Bursting the GDS Bubble

Digital illustration by Nava Mach.

Thirteen years of my life have been spent at GDS. Around the age of eight, I was introduced to the term “GDS bubble.” The bubble refers to the idea that our school is a political echo chamber in which almost all students are liberal. Additionally, the school’s curriculum keeps the majority of students from the reality of what lies outside of the school’s atmosphere of unanimous politics. 

My grandmother has always believed that the GDS curriculum makes students, specifically students who belong to minorities, believe the world is a more united place than it actually is. The curriculum and culture throughout all of my thirteen years here have emphasized that GDS was the first integrated school in D.C. and has a majority left-leaning population. Because of GDS’ progressive history, the school has become a community in which nearly everyone holds progressive views.  

The classes students take, specifically English and history, mainly focus on left-leaning views. The English department prides itself on the diverse authors it presents in our curriculum, but it largely fails to include literature that is politically diverse. Politics play a big part in literature; even though some English classes do include writing from non-liberal authors, I have never been in a class where we explicitly talked about the author’s political stance. Even all of the school’s assembly speakers that I’ve witnessed have been Democrats. Isolating students from other points of view creates the idea that people who are moderates or right-leaning do not exist. This is not what GDS should be trying to teach; it is far from the truth. 

The administration handles the school’s progressive mission poorly. The school was founded on inclusivity but its curriculum doesn’t even teach us about views outside of our community’s liberal ones. I agree with most views community members hold, but I also acknowledge that cutting us off from real-world viewpoints that are nuanced and not radically left can be harmful in preparing us for the real world conversations we will encounter later on. I was so ignorant to the fact that I was blind to these views that, if you had asked me before this summer if I thought the GDS political bubble existed, I probably would have said no. 

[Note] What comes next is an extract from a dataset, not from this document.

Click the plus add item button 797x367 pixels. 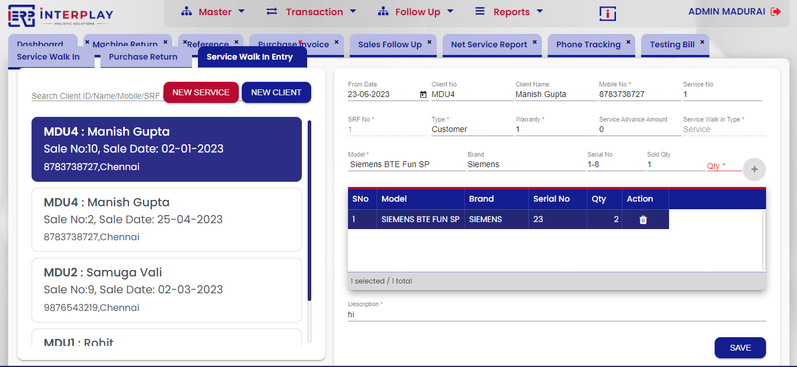pos(754,169)
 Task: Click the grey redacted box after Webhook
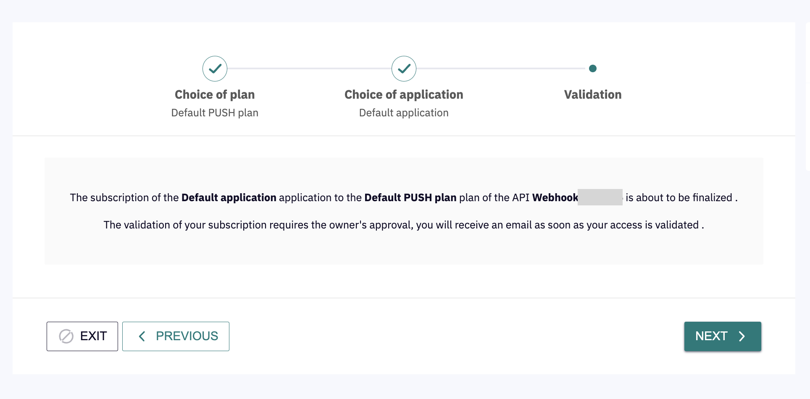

In July, I attended a pre-college program at Northwestern University. A big emphasis of the program was that the students attending were diverse; the students were from four different countries and about 30 states. I was bound to meet someone different. The people I met at this camp forced me to recognize the bubble I live in and to burst it. 

The most fascinating person I met was Roman from Irvine, California, who came from a right-wing family. While Roman himself did not associate with the right—nor any party—his parents did. But his parents didn’t view the Republican party in the way someone at GDS would because they did not feel forced to stay silent about it. 

I had never met someone who proudly admitted to their parents being on the right. As we became friends, I learned more about Roman’s personal life. He revealed to me that his parents are racist, homophobic and anti-vaxxers. When he told me this, I honestly thought he was playing some kind of joke, because at GDS, it is very normal to make jokes about people who associate with the right, and it is very abnormal for people to actually have those views. For me, people like Roman’s parents have only ever existed online or in stories. But they are real people. I felt unsettled being in such a close proximity to their ideas, even though Roman explained to me that he didn’t agree with them.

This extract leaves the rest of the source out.